- _TASK ITEM_:
Reproduce the material below verbatim, starting at the line that contains "Image resolution: width=600" and ending at the line that contains "box-liver is located", with both of those lines included. Leave out the pictures.

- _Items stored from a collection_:

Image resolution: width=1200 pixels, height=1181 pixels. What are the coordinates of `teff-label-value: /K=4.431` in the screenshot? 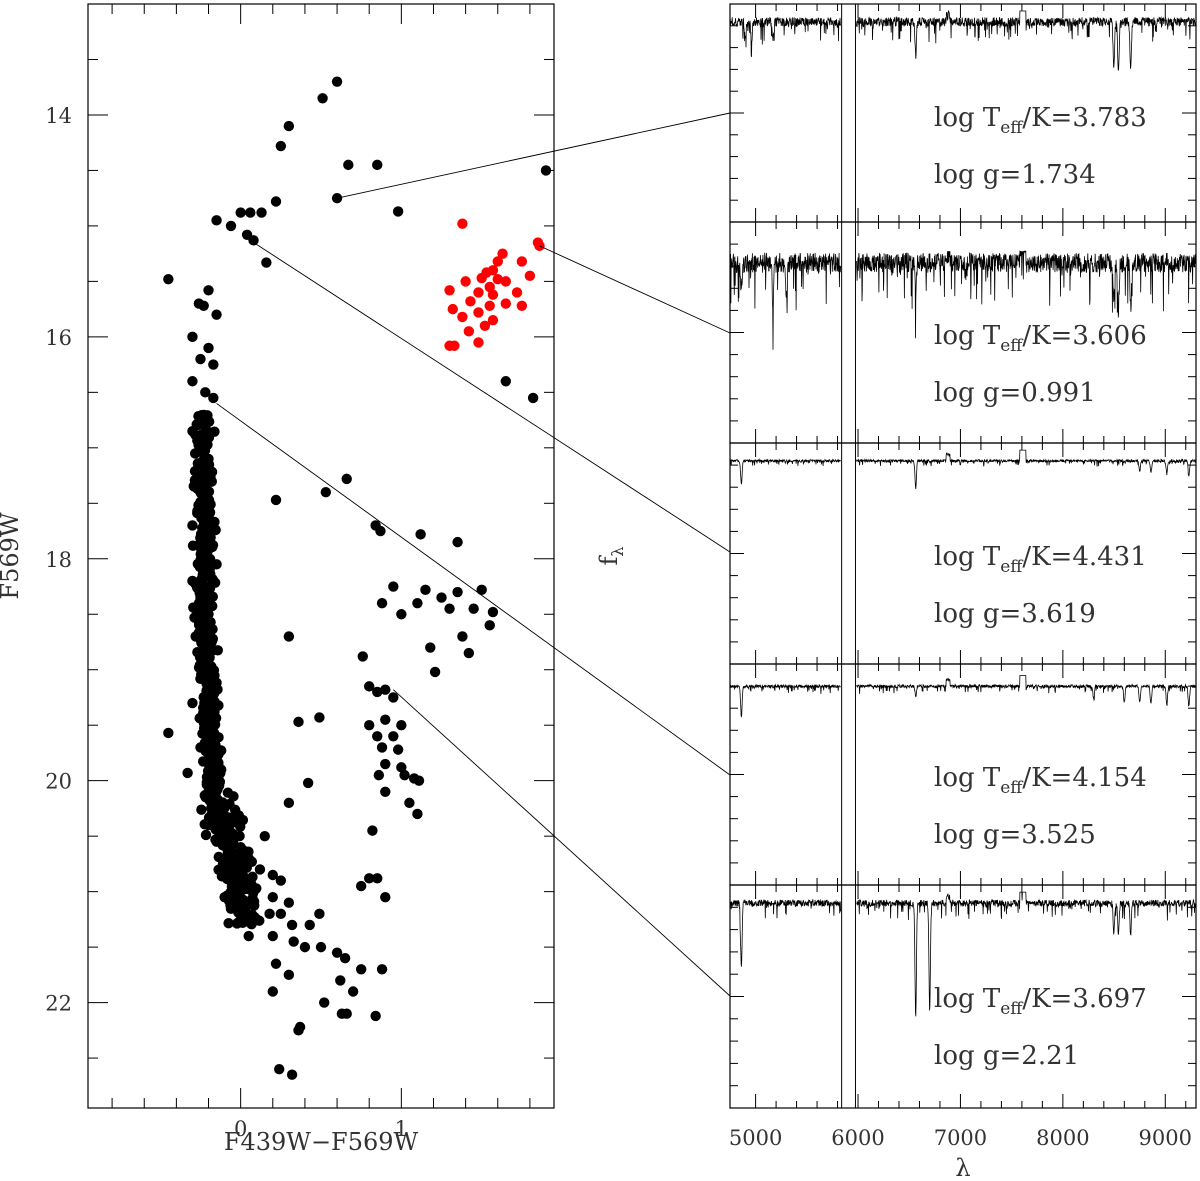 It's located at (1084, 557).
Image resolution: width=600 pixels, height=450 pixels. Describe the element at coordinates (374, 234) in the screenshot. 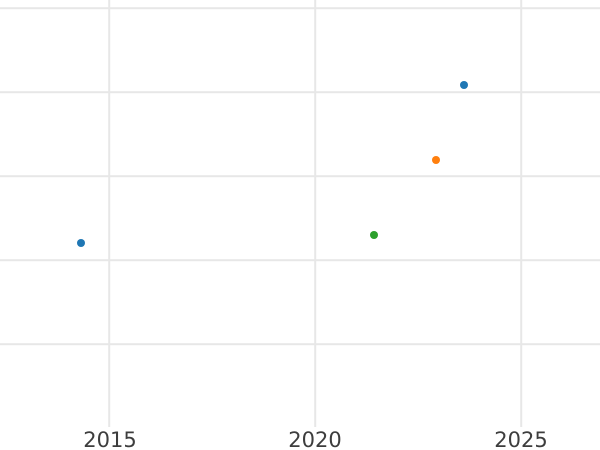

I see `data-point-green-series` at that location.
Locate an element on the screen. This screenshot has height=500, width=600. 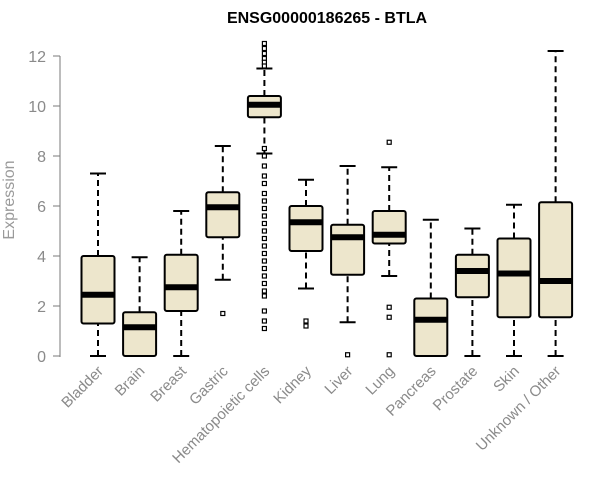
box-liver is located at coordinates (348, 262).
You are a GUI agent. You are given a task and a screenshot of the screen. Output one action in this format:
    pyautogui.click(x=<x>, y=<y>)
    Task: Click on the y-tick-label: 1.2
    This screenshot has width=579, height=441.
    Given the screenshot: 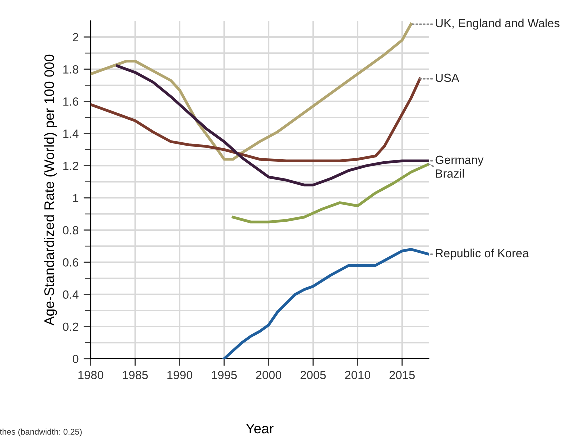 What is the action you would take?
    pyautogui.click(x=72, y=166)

- _RESULT BELOW_:
Image resolution: width=600 pixels, height=450 pixels. Describe the element at coordinates (374, 234) in the screenshot. 

I see `data-point-green-series` at that location.
Locate an element on the screen. This screenshot has height=500, width=600. 
box-liver is located at coordinates (348, 262).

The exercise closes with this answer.